> Data provided
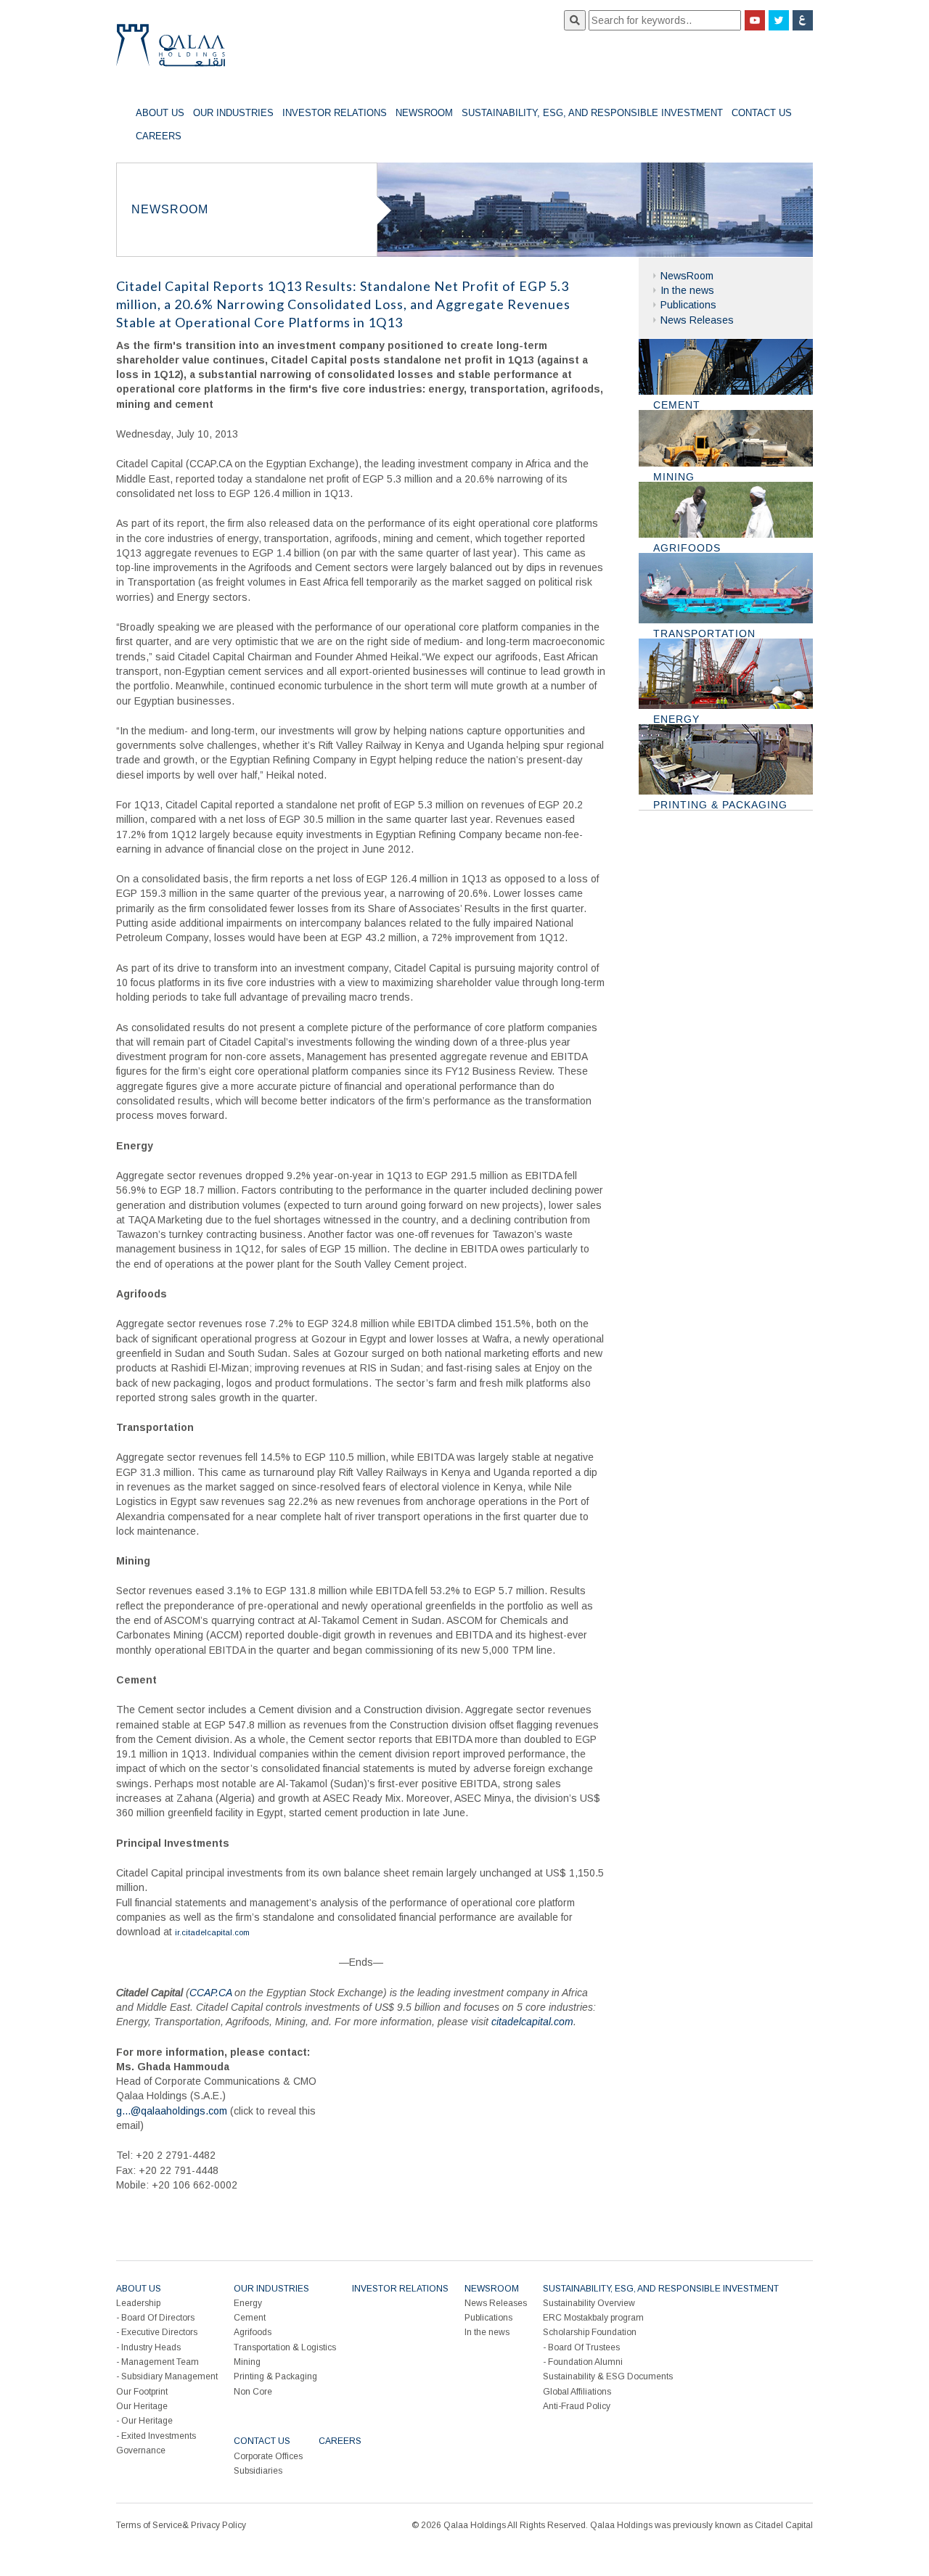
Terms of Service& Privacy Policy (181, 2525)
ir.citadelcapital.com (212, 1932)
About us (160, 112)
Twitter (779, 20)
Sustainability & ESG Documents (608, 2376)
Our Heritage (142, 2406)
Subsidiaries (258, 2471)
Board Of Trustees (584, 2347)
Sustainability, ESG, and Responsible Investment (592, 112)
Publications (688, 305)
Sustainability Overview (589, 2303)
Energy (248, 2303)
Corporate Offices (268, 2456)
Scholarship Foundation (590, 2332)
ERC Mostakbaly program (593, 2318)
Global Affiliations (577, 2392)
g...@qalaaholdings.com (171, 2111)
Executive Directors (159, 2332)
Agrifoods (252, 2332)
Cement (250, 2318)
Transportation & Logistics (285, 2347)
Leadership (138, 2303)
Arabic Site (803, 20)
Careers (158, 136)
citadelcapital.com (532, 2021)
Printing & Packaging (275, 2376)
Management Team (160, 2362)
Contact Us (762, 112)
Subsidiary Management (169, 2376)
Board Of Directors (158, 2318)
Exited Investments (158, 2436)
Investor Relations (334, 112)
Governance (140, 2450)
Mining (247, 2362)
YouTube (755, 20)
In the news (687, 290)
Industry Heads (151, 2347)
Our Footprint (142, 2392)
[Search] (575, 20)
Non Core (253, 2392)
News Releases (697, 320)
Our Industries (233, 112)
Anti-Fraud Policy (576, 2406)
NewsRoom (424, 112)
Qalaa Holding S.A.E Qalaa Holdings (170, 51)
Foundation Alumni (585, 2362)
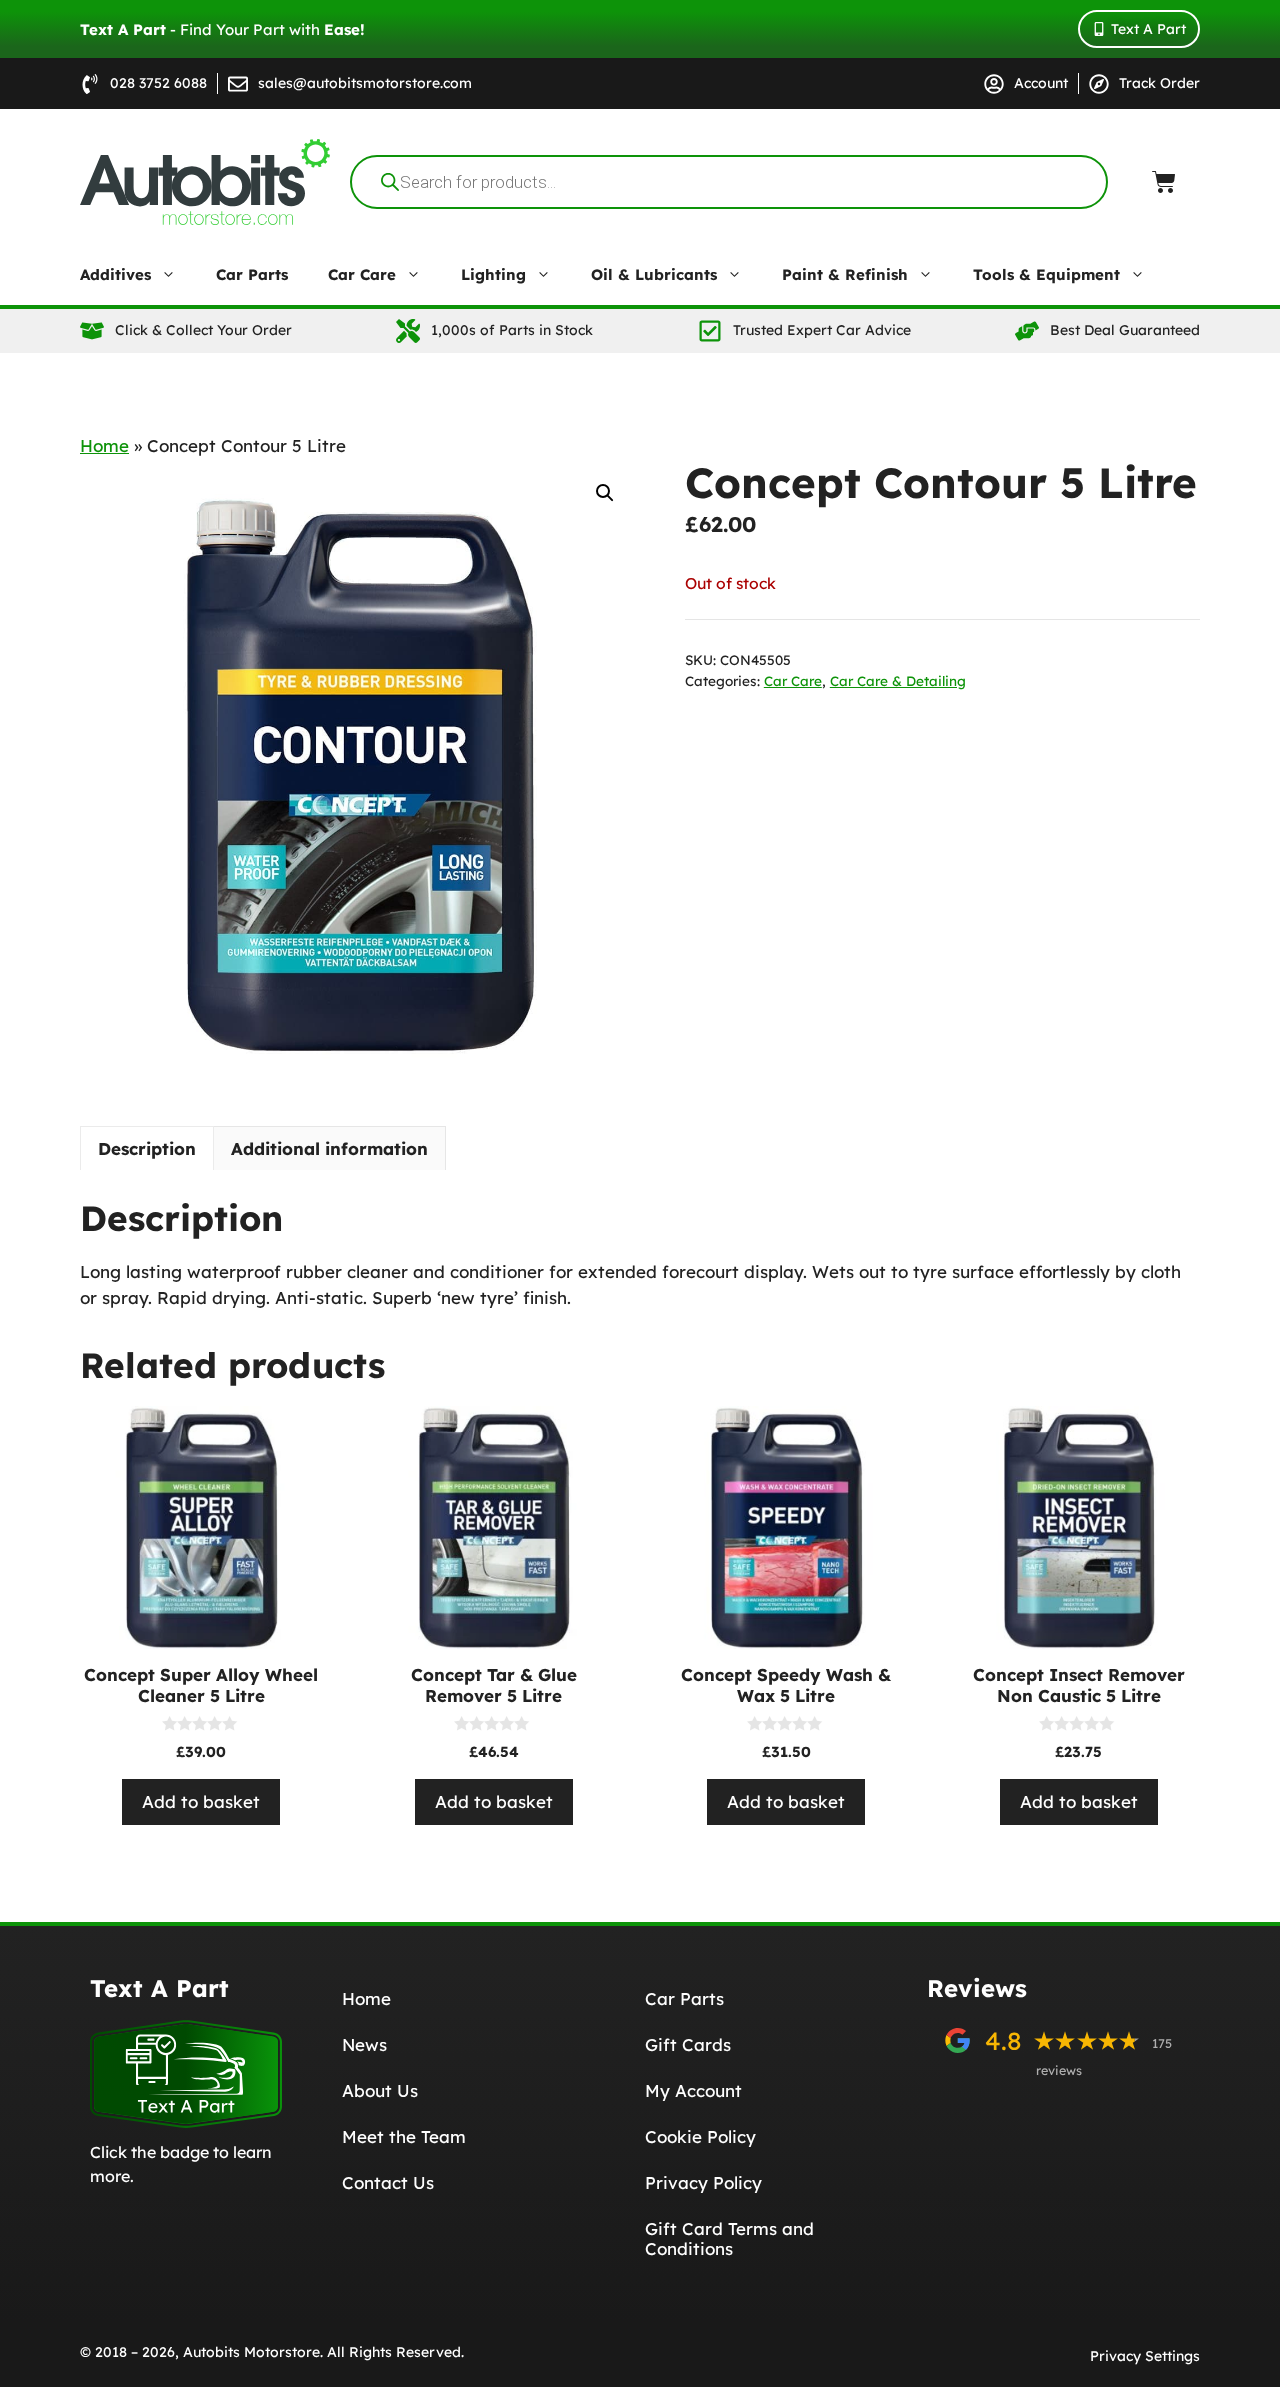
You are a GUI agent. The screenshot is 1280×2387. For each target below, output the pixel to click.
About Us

> Exercise requirements
Without any pictures, transcribe the listing above exactly as written.

> Answer space
Terms of Service& Privacy Policy (181, 2525)
ir.citadelcapital.com (212, 1932)
About us (160, 112)
Twitter (779, 20)
Sustainability & ESG Documents (608, 2376)
Our Heritage (142, 2406)
Subsidiaries (258, 2471)
Board Of Trustees (584, 2347)
Sustainability, ESG, and Responsible Investment (592, 112)
Publications (688, 305)
Sustainability Overview (589, 2303)
Energy (248, 2303)
Corporate Offices (268, 2456)
Scholarship Foundation (590, 2332)
ERC Mostakbaly program (593, 2318)
Global Affiliations (577, 2392)
g...@qalaaholdings.com (171, 2111)
Executive Directors (159, 2332)
Agrifoods (252, 2332)
Cement (250, 2318)
Transportation & Logistics (285, 2347)
Leadership (138, 2303)
Arabic Site (803, 20)
Careers (158, 136)
citadelcapital.com (532, 2021)
Printing & Packaging (275, 2376)
Management Team (160, 2362)
Contact Us (762, 112)
Subsidiary Management (169, 2376)
Board Of Directors (158, 2318)
Exited Investments (158, 2436)
Investor Relations (334, 112)
Governance (140, 2450)
Mining (247, 2362)
YouTube (755, 20)
In the news (687, 290)
Industry Heads (151, 2347)
Our Footprint (142, 2392)
[Search] (575, 20)
Non Core (253, 2392)
News Releases (697, 320)
Our Industries (233, 112)
Anti-Fraud Policy (576, 2406)
NewsRoom (424, 112)
Qalaa Holding S.A.E Qalaa Holdings (170, 51)
Foundation Alumni (585, 2362)
You are a GUI agent. The screenshot is 1280×2387. For each target below, output the pixel to click.
About Us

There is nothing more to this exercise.